■ **EXERCISE**: Put the lines of the records into a JSON list of strings, one string per line, starting at the line that contains "At what coordinates" and continuing through the last line of the records. Skip blank lines and leave the pictures out.

(Word and item position data)
--- START ---

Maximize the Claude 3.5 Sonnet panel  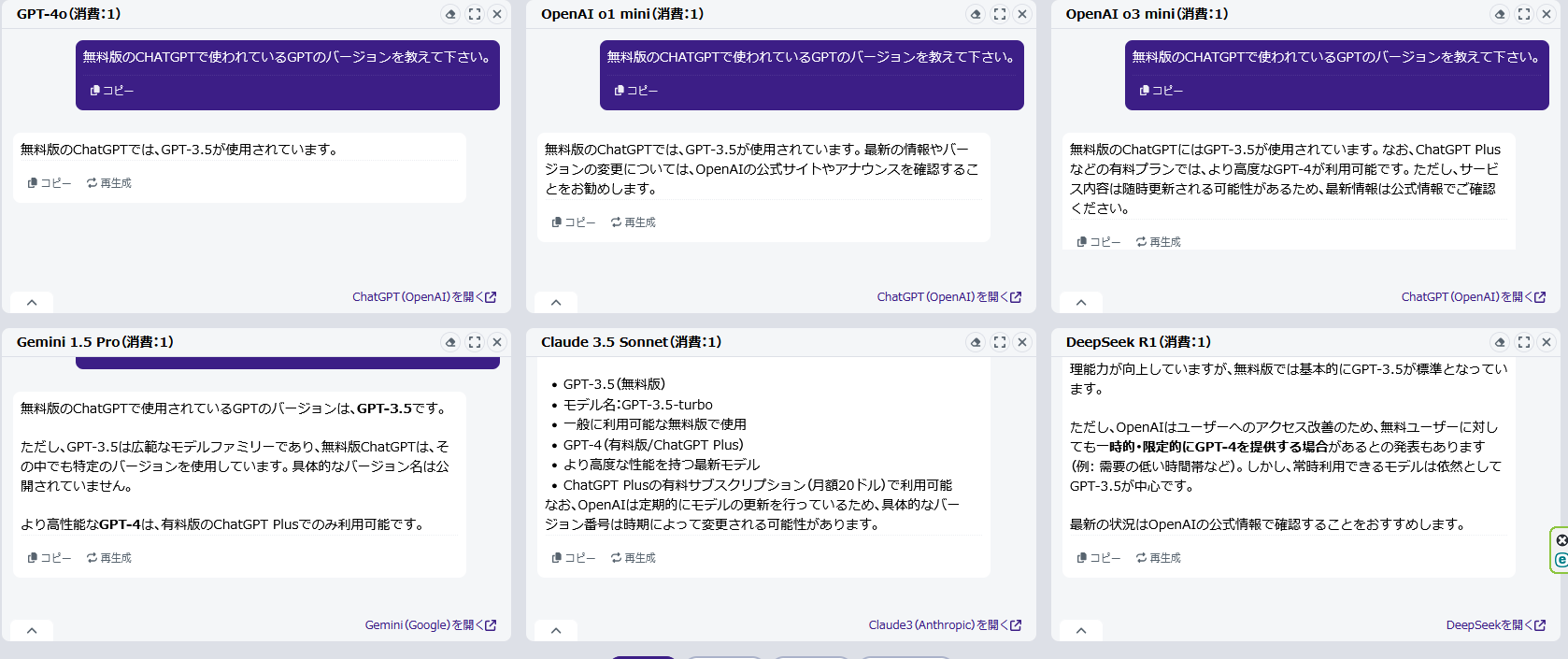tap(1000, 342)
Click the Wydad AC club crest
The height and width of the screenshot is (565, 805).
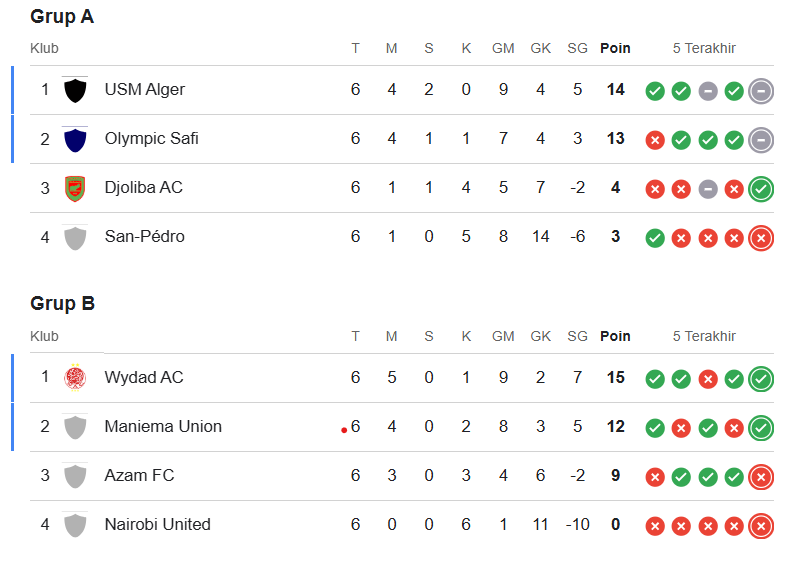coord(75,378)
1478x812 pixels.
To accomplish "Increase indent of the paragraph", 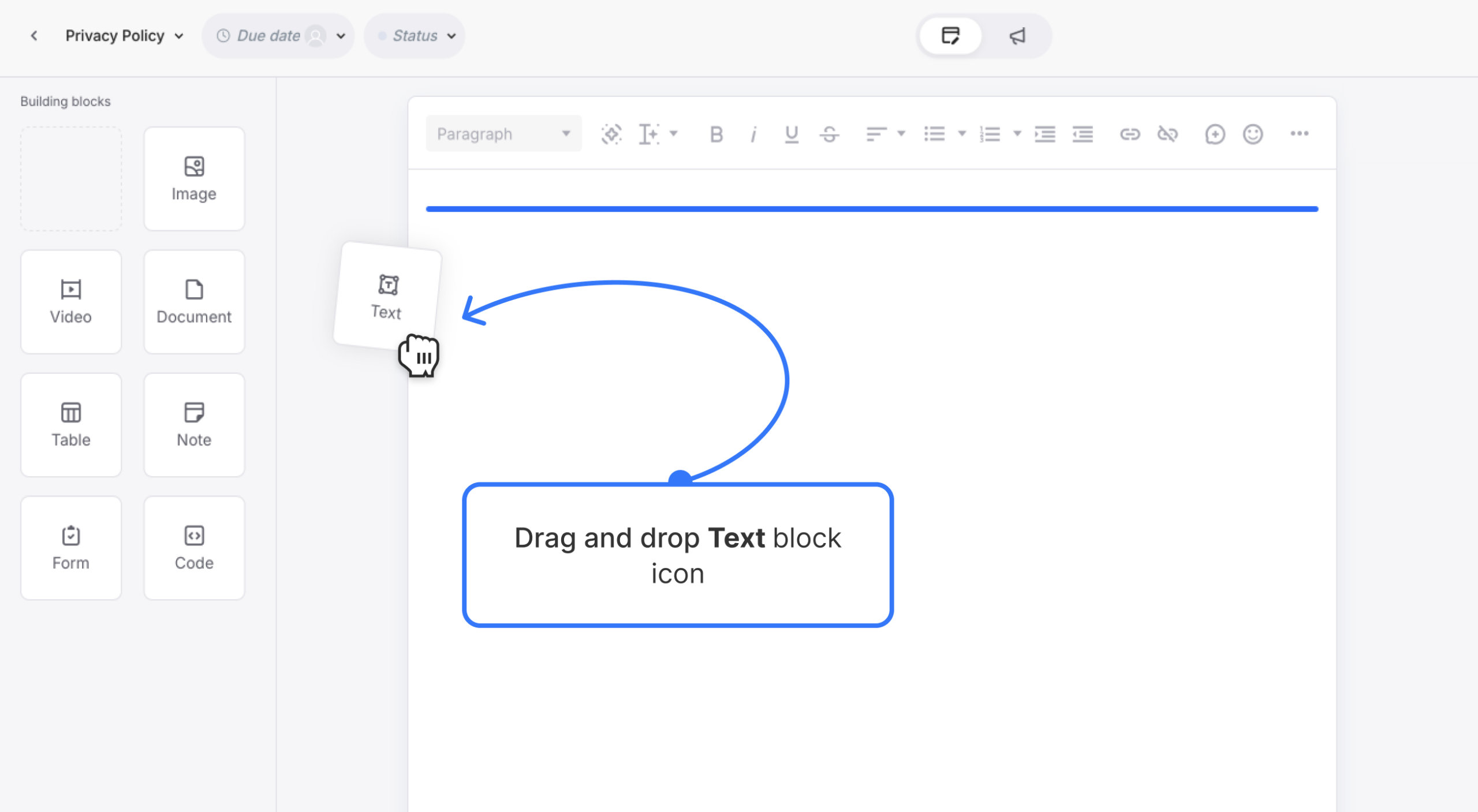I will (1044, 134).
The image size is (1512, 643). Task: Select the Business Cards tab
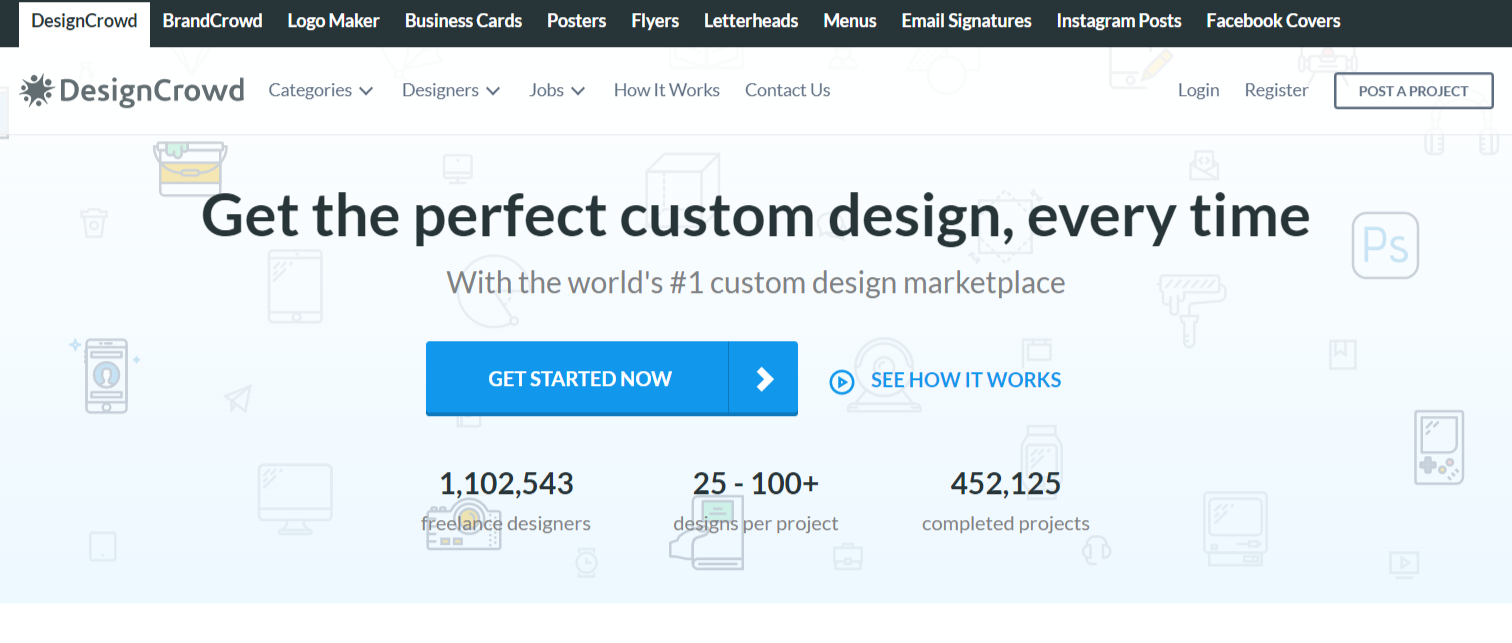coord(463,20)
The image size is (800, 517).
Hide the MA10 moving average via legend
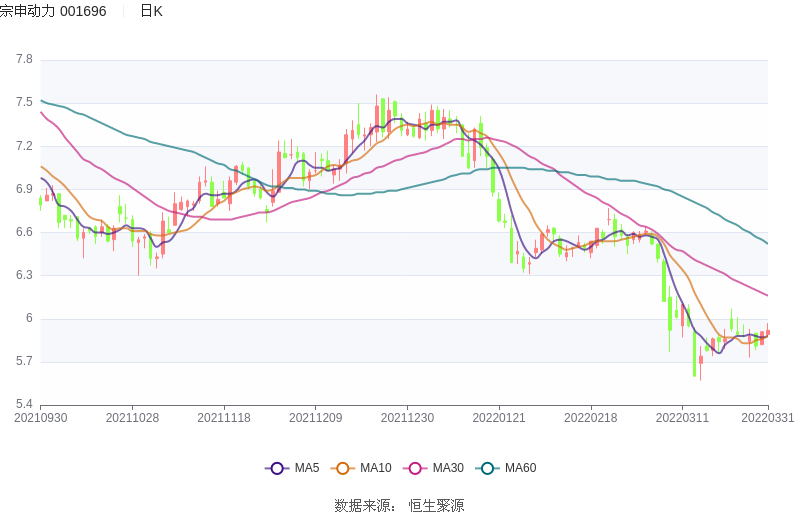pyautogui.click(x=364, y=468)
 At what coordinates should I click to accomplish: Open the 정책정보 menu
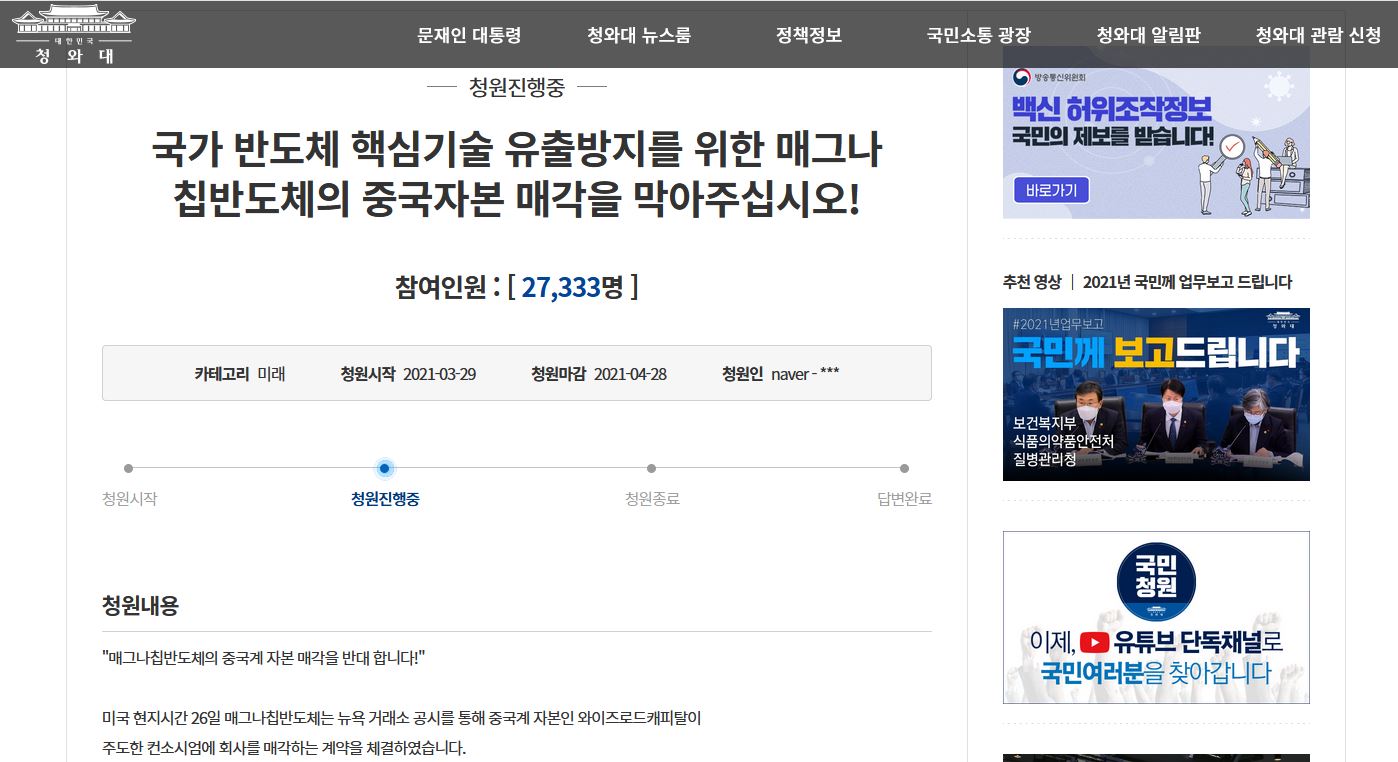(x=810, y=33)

--- END ---

■ **FINISHED ANSWER**:
[
  " At what coordinates should I click to accomplish: Open the 정책정보 menu",
  "(x=810, y=33)"
]